_EXERCISE REQUIREMENTS_.
Please scale the part of the items that opens with the line containing "This screenshot has width=800, height=500." and closes with the line containing "tap(80, 481)", both lines included. Rewrite those lines alone, requests too, but multiply each coordinate in the answers by 1.7 and round to whole numbers, halves up. Leave the pictures out.

— START OF DATA —

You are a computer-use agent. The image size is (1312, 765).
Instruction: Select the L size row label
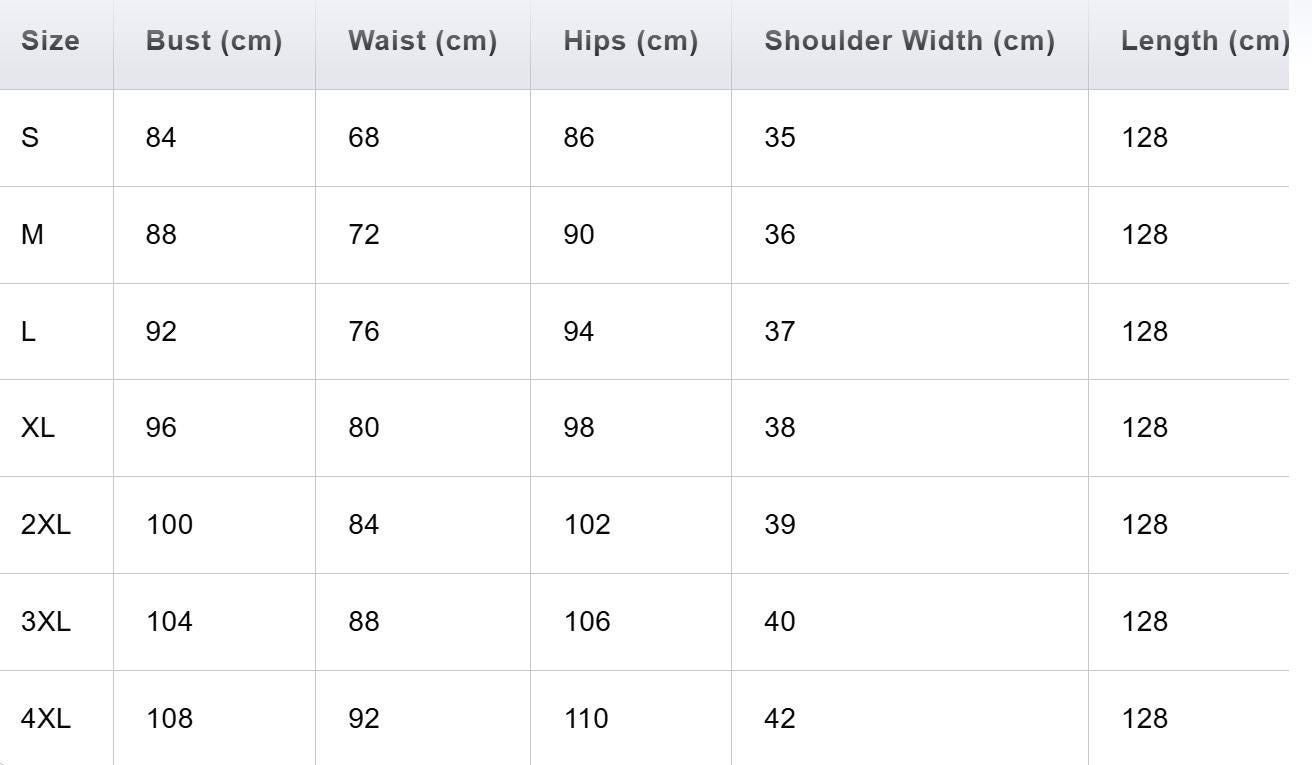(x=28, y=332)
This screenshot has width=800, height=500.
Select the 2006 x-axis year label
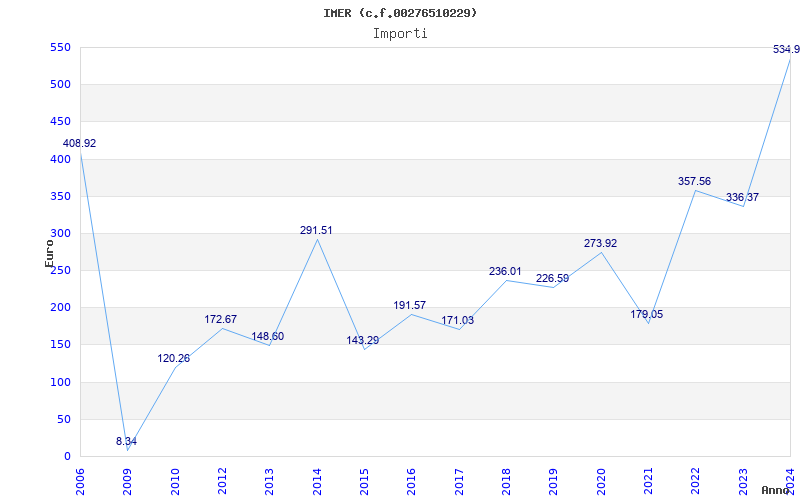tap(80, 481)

— END OF DATA —
— START OF DATA —

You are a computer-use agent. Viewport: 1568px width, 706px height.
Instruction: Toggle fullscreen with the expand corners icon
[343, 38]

— END OF DATA —

_OUTPUT BELOW_.
This screenshot has width=800, height=500.
Select the 2006 x-axis year label
tap(136, 818)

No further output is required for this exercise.